[Task objective]:
Some lines below hold "image". Pick them out and copy them.

Entries taken from a collection:
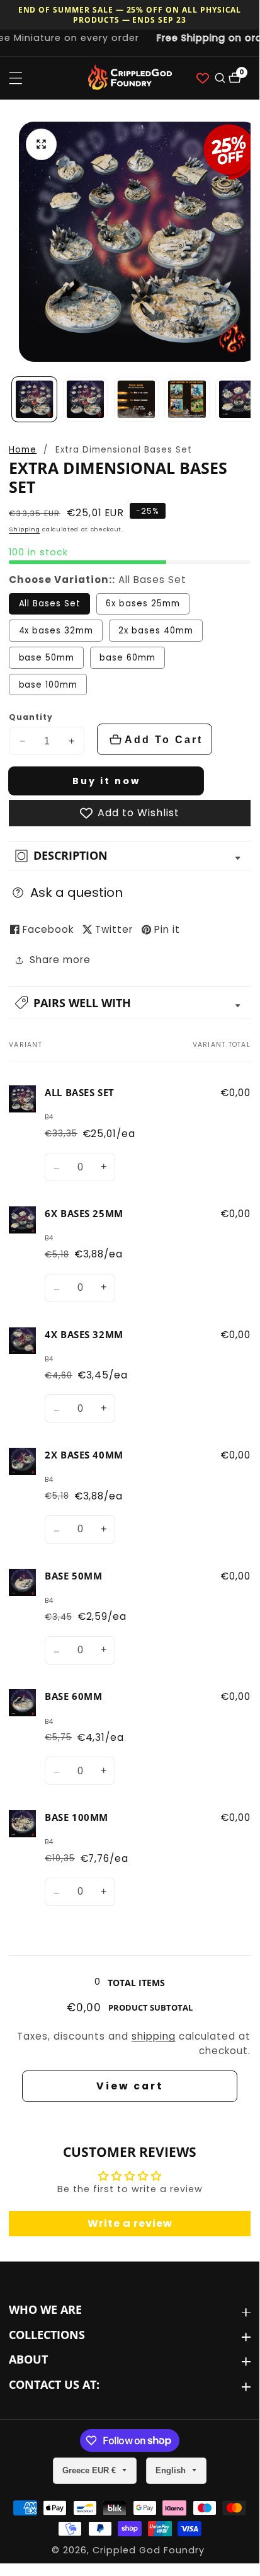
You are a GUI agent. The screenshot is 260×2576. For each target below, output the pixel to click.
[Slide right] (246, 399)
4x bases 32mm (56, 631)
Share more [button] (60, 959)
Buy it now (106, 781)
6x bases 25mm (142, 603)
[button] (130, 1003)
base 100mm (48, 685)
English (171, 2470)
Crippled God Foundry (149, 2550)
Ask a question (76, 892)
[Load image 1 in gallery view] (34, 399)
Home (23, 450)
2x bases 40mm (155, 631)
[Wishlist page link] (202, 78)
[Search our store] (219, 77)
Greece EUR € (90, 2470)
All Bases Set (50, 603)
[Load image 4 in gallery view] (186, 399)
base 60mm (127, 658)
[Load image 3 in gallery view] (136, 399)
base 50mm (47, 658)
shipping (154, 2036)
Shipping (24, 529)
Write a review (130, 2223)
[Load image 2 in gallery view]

[Exercise result]:
[Load image 1 in gallery view] (34, 399)
[Load image 4 in gallery view] (186, 399)
[Load image 3 in gallery view] (136, 399)
[Load image 2 in gallery view]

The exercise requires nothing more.